Esse mundo rude vive em equilíbrio sutil. Dentro da mata as doenças estão sob controle. A Amazônia regula o clima de parte do continente. A biodiversidade tem potencial de fornecer ativos capazes de tirar da pobreza os povos da floresta. Mas o colapso pode chegar antes mesmo do desmatamento. Muitas das árvores-comunidade dependem das abelhas das savanas das bordas da floresta para dispersarem suas sementes e se reproduzirem. Morre o cerrado e a gigante definhará.
*A repórter viajou a convite da Conservação Internacional
'A gente vive dentro da riqueza e não usa direito'
Novo fundo prevê capacitar comunidades agrícolas e extrativistas na região
Sentado na margem do Araguari, Raimundo Coelho Marques, o seu Raimundão, de 57 anos, aponta a floresta. Ali estão açaizeiros, copaíbas, andirobas, bacabás, pequiás, uxis e pracaxis dos quais tira o sustento da família. Raimundão é o presidente da Associação Agroextrativista do Rio Araguari, que reúne as 66 famílias que vivem nas bordas da Flona.

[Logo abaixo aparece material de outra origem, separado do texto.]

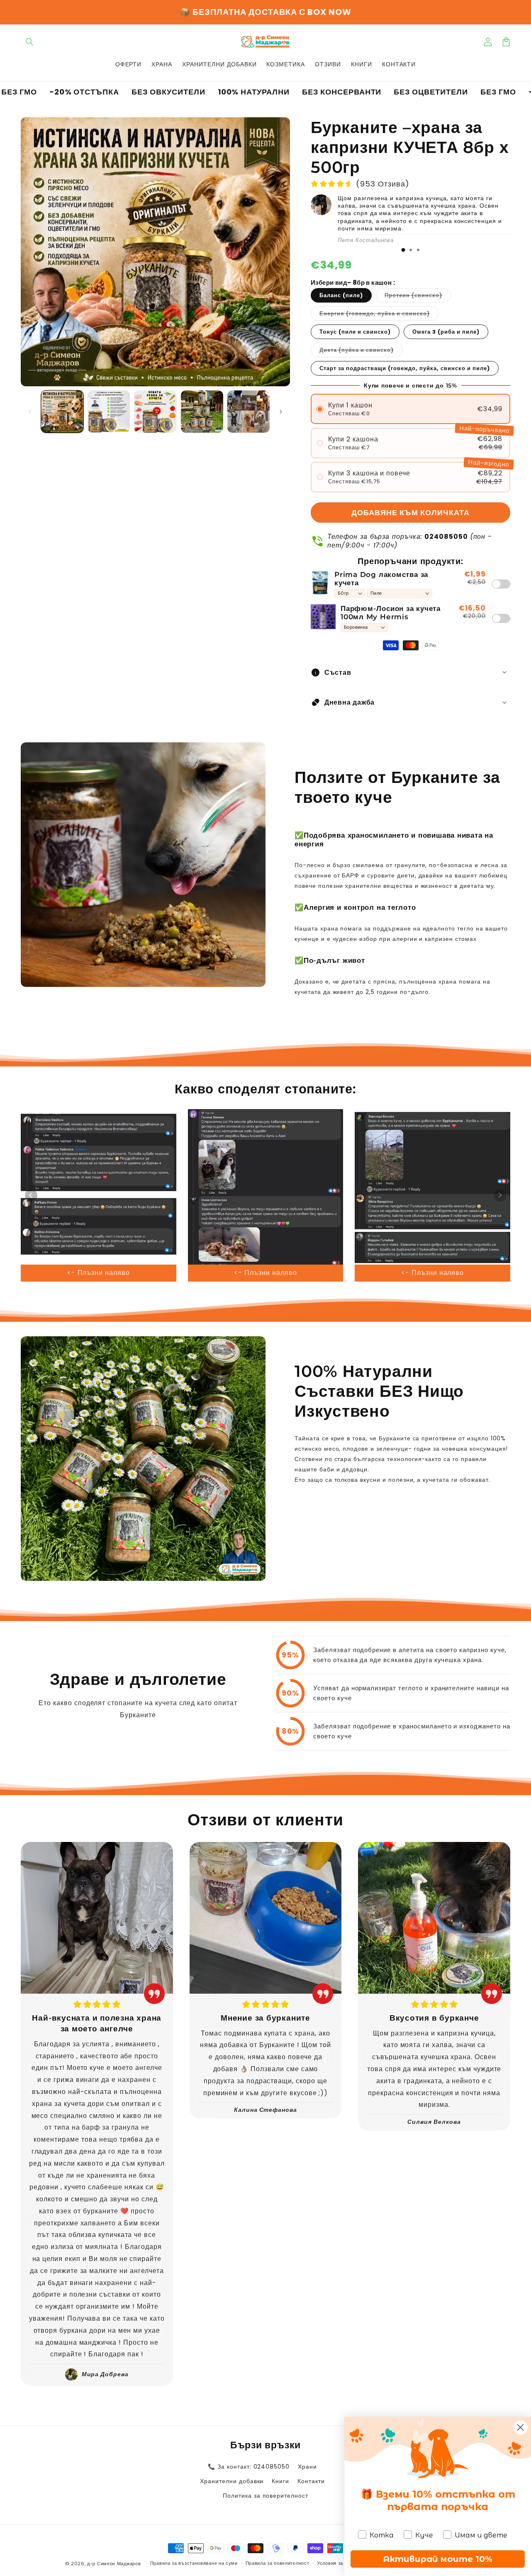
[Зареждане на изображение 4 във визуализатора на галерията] (202, 411)
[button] (30, 42)
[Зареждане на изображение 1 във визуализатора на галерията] (62, 411)
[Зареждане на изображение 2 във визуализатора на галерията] (109, 411)
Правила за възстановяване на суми (194, 2563)
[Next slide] (500, 1195)
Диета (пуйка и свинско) (360, 351)
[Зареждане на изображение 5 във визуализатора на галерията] (248, 411)
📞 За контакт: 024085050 (249, 2466)
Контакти (311, 2481)
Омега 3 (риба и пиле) (446, 332)
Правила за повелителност (277, 2563)
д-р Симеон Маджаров (114, 2563)
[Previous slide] (31, 1195)
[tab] (403, 250)
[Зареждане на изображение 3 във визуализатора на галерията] (155, 411)
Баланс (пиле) (341, 295)
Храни (307, 2466)
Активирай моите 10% (437, 2559)
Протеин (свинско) (418, 297)
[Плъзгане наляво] (30, 411)
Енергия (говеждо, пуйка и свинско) (378, 315)
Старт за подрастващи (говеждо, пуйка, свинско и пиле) (404, 368)
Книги (280, 2481)
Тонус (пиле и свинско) (355, 332)
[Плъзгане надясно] (281, 411)
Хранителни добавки (231, 2481)
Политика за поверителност (265, 2495)
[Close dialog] (520, 2427)
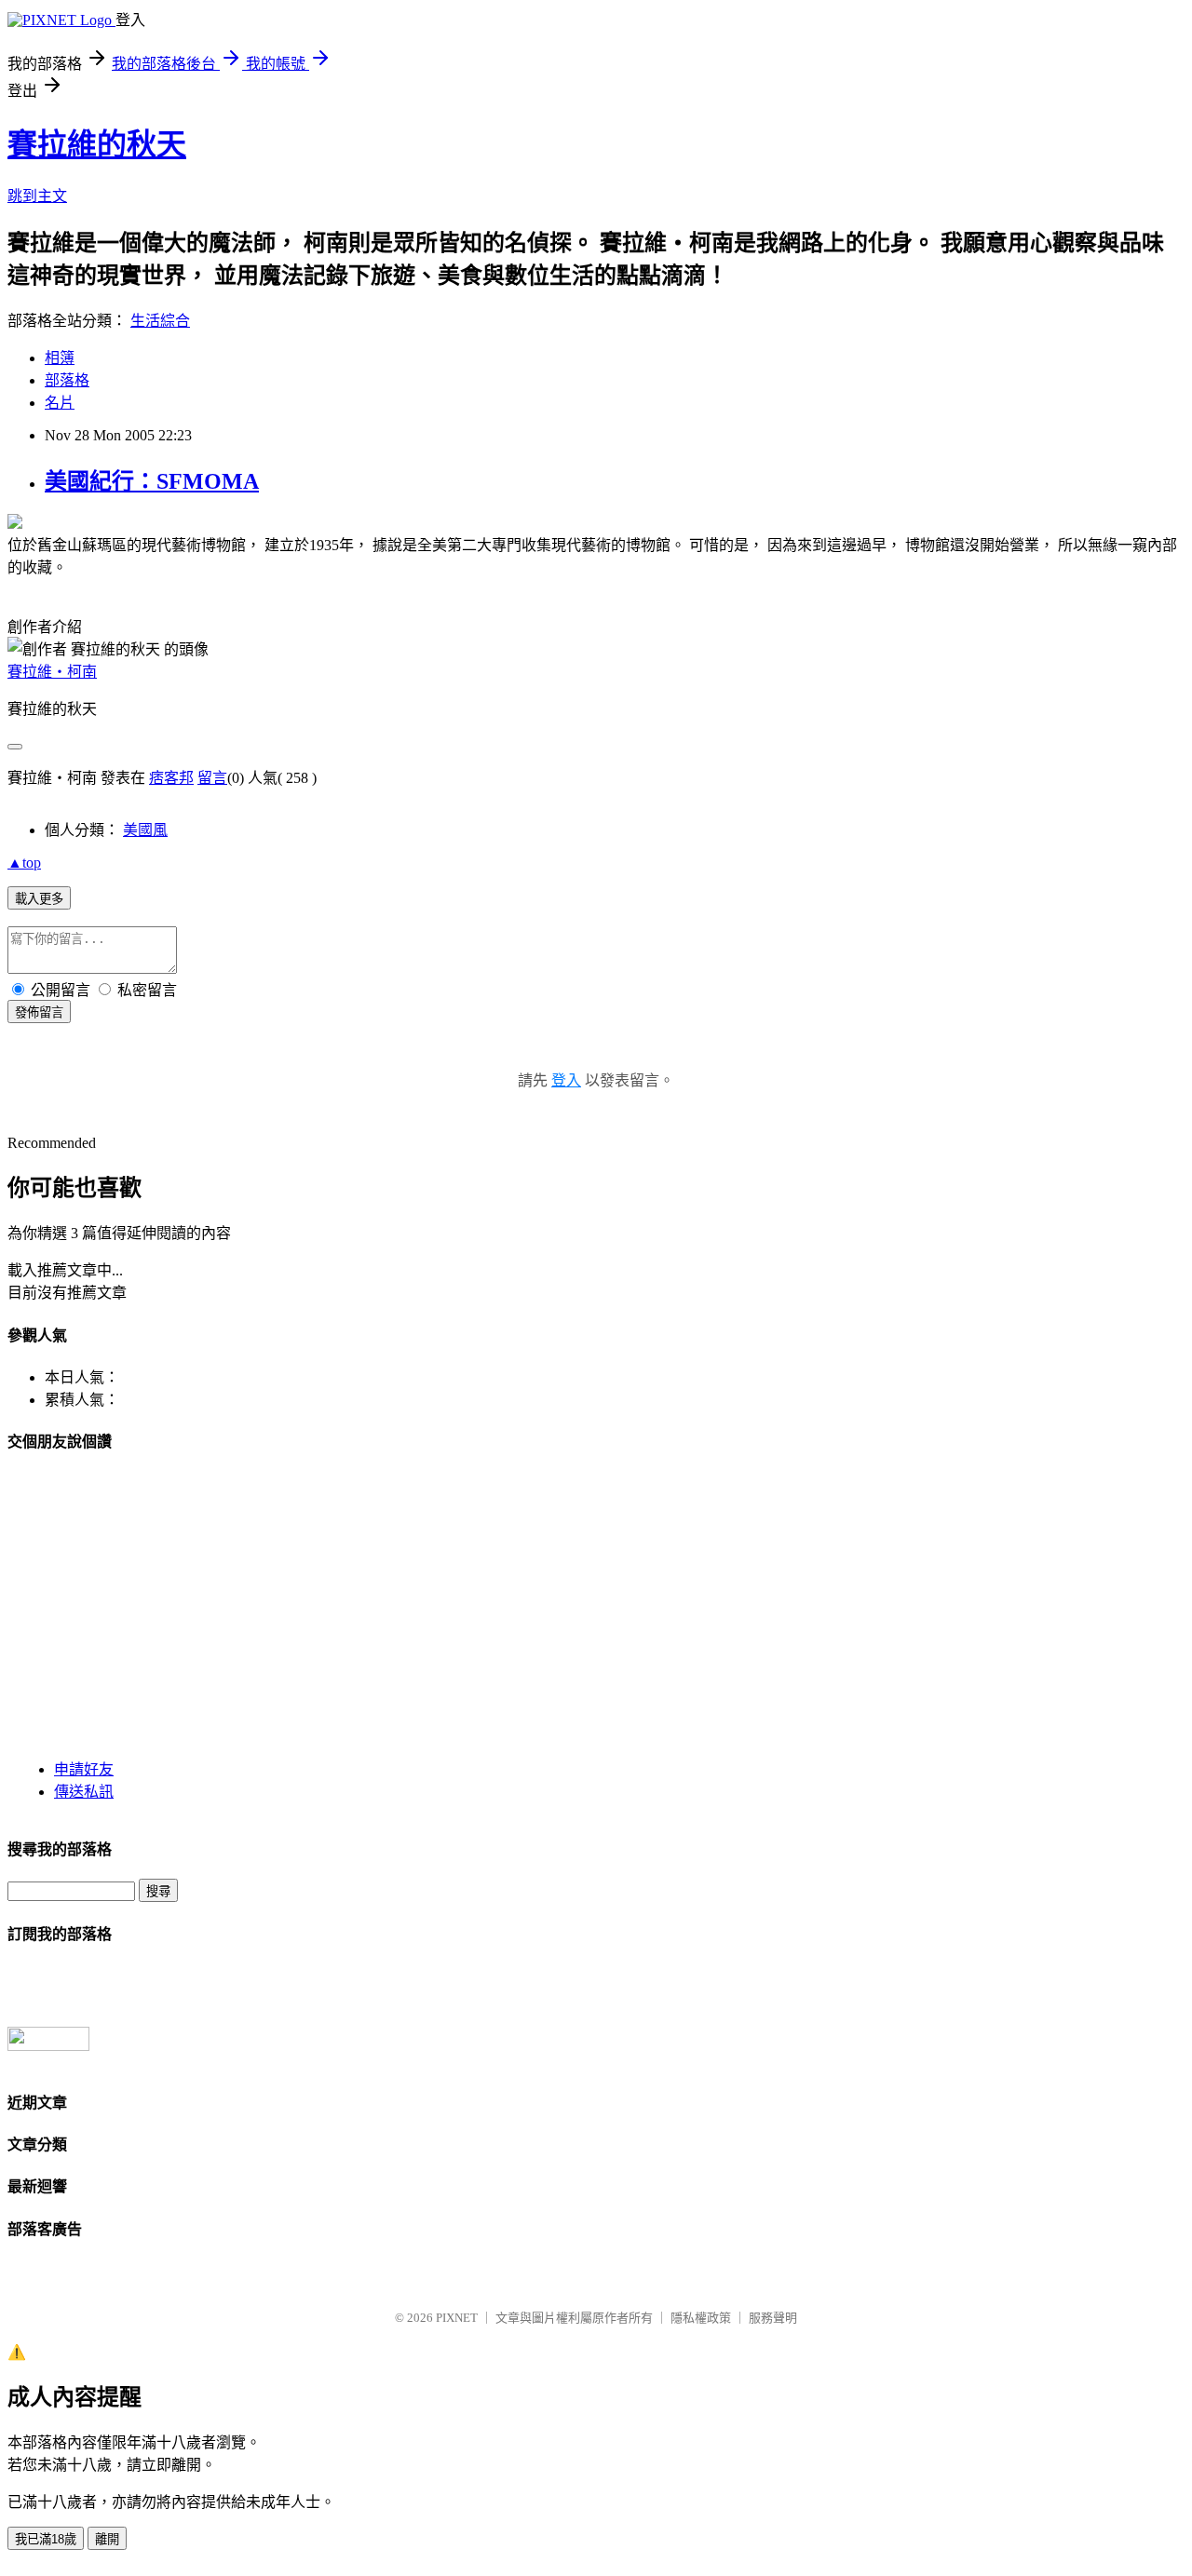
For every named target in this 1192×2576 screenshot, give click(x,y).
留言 (212, 778)
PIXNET (457, 2318)
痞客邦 (171, 778)
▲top (24, 862)
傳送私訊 (84, 1792)
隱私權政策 (700, 2318)
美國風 (145, 830)
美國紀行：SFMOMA (152, 481)
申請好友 (84, 1769)
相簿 (59, 358)
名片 (59, 403)
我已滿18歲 (45, 2539)
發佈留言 (39, 1012)
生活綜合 (160, 321)
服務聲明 (773, 2318)
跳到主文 (37, 196)
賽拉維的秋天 (96, 144)
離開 (107, 2539)
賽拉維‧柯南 (52, 672)
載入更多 (39, 899)
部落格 (67, 380)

- A gente vive dentro da floresta, dentro da riqueza. E não sabe como usar direito. Queremos aprender a explorar a floresta e a trazer turistas para cá - diz ele, que com a mulher Vitalina de Oliveira, a dona Vita, deixou o município de Porto Grande e foi para a mata.
Já perderam sete dos 11 cachorros para a boca das onças. Mesmo assim, dona Vita se sente mais segura e à vontade na Flona.
- A onça está no território dela. Temos que respeitar. Ela é parte da floresta, como o açaí do qual vivemos - conta.
O chefe da Flona, Érico Kauano, também vê no manejo e beneficiamento dos produtos florestais e no ecoturismo oportunidades de desenvolvimento. Esperam que iniciativas como o recém-criado Fundo Amapá ajudem a capacitar comunidades e melhorar a infraestrutura. O fundo lançado este mês com recursos iniciais de R$ 5 milhões concedidos pela ONG Conservação Internacional (CI-Brasil) conta com a parceria do Funbio e do governo do estado. Vai beneficiar projetos sustentáveis de extrativistas, quilombolas, índios, pescadores e pequenos agricultores.
- Só haverá preservação se não houver miséria. E a carência é tão grande que há muito o que melhorar. O Amapá tem uma pesca rica. O peixe filhote, de carne nobre, não chega ao restante do país. O açaí e a castanha entram em pouca quantidade e o produtor fica com uma ínfima parcela. Um pote de 200 gramas de castanha do Brasil custa cerca de R$ 15 no Rio, mas o extrativista amapaense lucra R$ 0,10 - frisa Rodrigo Medeiros, vice-presidente da CI-Brasil. Ele observa que a agrobiodiversidade representa 1% do PIB agrícola brasileiro por falta de investimento.
- O Amapá pode ser um laboratório de conservação ambiental - acredita.